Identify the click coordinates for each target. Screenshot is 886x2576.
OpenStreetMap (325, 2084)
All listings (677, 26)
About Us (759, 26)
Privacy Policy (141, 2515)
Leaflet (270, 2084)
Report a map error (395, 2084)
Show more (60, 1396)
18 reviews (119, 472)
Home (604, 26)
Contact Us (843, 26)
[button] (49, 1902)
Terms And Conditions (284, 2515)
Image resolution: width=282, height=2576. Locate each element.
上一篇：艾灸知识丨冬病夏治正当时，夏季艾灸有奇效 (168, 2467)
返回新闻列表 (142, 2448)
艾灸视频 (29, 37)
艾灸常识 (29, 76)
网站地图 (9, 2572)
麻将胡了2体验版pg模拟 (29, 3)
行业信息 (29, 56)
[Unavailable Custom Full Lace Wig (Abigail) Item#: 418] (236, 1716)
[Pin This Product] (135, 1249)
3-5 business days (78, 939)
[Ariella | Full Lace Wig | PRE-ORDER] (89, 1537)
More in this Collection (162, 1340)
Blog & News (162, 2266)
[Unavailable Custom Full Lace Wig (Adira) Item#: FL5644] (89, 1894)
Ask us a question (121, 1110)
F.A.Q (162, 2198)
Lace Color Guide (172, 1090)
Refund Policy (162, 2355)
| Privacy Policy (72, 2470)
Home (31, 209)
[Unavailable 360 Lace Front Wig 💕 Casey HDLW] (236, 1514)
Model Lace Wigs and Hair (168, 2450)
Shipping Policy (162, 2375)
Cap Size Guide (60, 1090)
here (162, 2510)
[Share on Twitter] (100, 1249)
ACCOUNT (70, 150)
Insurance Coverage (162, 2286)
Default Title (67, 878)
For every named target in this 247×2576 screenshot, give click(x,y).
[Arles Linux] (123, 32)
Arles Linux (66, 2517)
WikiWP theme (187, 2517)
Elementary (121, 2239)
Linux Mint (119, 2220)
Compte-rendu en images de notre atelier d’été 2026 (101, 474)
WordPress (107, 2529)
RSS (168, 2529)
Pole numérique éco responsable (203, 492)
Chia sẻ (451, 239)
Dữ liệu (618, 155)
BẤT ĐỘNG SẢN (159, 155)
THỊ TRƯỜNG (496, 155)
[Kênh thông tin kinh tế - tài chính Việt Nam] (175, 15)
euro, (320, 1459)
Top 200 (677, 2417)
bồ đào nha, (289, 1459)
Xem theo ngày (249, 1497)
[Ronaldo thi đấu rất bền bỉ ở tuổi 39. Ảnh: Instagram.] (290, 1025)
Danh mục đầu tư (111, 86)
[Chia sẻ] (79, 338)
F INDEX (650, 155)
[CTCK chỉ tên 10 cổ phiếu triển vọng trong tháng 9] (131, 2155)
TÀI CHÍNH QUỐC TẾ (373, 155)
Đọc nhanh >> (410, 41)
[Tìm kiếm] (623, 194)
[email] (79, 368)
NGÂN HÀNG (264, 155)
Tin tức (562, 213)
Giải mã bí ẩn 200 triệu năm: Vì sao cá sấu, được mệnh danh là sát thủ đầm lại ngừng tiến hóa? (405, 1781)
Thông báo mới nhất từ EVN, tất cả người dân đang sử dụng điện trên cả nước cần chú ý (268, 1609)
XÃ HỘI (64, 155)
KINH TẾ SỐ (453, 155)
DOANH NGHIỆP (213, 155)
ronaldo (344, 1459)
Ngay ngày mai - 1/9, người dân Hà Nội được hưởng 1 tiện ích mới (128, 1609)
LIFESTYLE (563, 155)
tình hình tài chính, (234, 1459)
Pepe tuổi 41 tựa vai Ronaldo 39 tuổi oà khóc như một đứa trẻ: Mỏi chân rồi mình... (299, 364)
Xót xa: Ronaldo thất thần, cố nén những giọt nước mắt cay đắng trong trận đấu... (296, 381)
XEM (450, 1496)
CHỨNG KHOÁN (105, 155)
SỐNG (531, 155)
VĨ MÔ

=====

From the first entry above to the last, repeat everything exactly.

▶ **ANSWER FOR THIS EXERCISE**:
Identify the click coordinates for each target. Screenshot is 886x2576.
OpenStreetMap (325, 2084)
All listings (677, 26)
About Us (759, 26)
Privacy Policy (141, 2515)
Leaflet (270, 2084)
Report a map error (395, 2084)
Show more (60, 1396)
18 reviews (119, 472)
Home (604, 26)
Contact Us (843, 26)
[button] (49, 1902)
Terms And Conditions (284, 2515)
Image resolution: width=282, height=2576. Locate each element.
上一篇：艾灸知识丨冬病夏治正当时，夏季艾灸有奇效 (168, 2467)
返回新闻列表 (142, 2448)
艾灸视频 (29, 37)
艾灸常识 (29, 76)
网站地图 (9, 2572)
麻将胡了2体验版pg模拟 (29, 3)
行业信息 (29, 56)
[Unavailable Custom Full Lace Wig (Abigail) Item#: 418] (236, 1716)
[Pin This Product] (135, 1249)
3-5 business days (78, 939)
[Ariella | Full Lace Wig | PRE-ORDER] (89, 1537)
More in this Collection (162, 1340)
Blog & News (162, 2266)
[Unavailable Custom Full Lace Wig (Adira) Item#: FL5644] (89, 1894)
Ask us a question (121, 1110)
F.A.Q (162, 2198)
Lace Color Guide (172, 1090)
Refund Policy (162, 2355)
| Privacy Policy (72, 2470)
Home (31, 209)
[Unavailable 360 Lace Front Wig 💕 Casey HDLW] (236, 1514)
Model Lace Wigs and Hair (168, 2450)
Shipping Policy (162, 2375)
Cap Size Guide (60, 1090)
here (162, 2510)
[Share on Twitter] (100, 1249)
ACCOUNT (70, 150)
Insurance Coverage (162, 2286)
Default Title (67, 878)
For every named target in this 247×2576 screenshot, give click(x,y).
[Arles Linux] (123, 32)
Arles Linux (66, 2517)
WikiWP theme (187, 2517)
Elementary (121, 2239)
Linux Mint (119, 2220)
Compte-rendu en images de notre atelier d’été 2026 (101, 474)
WordPress (107, 2529)
RSS (168, 2529)
Pole numérique éco responsable (203, 492)
Chia sẻ (451, 239)
Dữ liệu (618, 155)
BẤT ĐỘNG SẢN (159, 155)
THỊ TRƯỜNG (496, 155)
[Kênh thông tin kinh tế - tài chính Việt Nam] (175, 15)
euro, (320, 1459)
Top 200 (677, 2417)
bồ đào nha, (289, 1459)
Xem theo ngày (249, 1497)
[Ronaldo thi đấu rất bền bỉ ở tuổi 39. Ảnh: Instagram.] (290, 1025)
Danh mục đầu tư (111, 86)
[Chia sẻ] (79, 338)
F INDEX (650, 155)
[CTCK chỉ tên 10 cổ phiếu triển vọng trong tháng 9] (131, 2155)
TÀI CHÍNH QUỐC TẾ (373, 155)
Đọc nhanh >> (410, 41)
[Tìm kiếm] (623, 194)
[email] (79, 368)
NGÂN HÀNG (264, 155)
Tin tức (562, 213)
Giải mã bí ẩn 200 triệu năm: Vì sao cá sấu, được mệnh danh là sát thủ đầm lại ngừng tiến hóa? (405, 1781)
Thông báo mới nhất từ EVN, tất cả người dân đang sử dụng điện trên cả nước cần chú ý (268, 1609)
XÃ HỘI (64, 155)
KINH TẾ SỐ (453, 155)
DOANH NGHIỆP (213, 155)
ronaldo (344, 1459)
Ngay ngày mai - 1/9, người dân Hà Nội được hưởng 1 tiện ích mới (128, 1609)
LIFESTYLE (563, 155)
tình hình tài chính, (234, 1459)
Pepe tuổi 41 tựa vai Ronaldo 39 tuổi oà khóc như một đứa trẻ: Mỏi chân rồi mình... (299, 364)
Xót xa: Ronaldo thất thần, cố nén những giọt nước mắt cay đắng trong trận đấu... (296, 381)
XEM (450, 1496)
CHỨNG KHOÁN (105, 155)
SỐNG (531, 155)
VĨ MÔ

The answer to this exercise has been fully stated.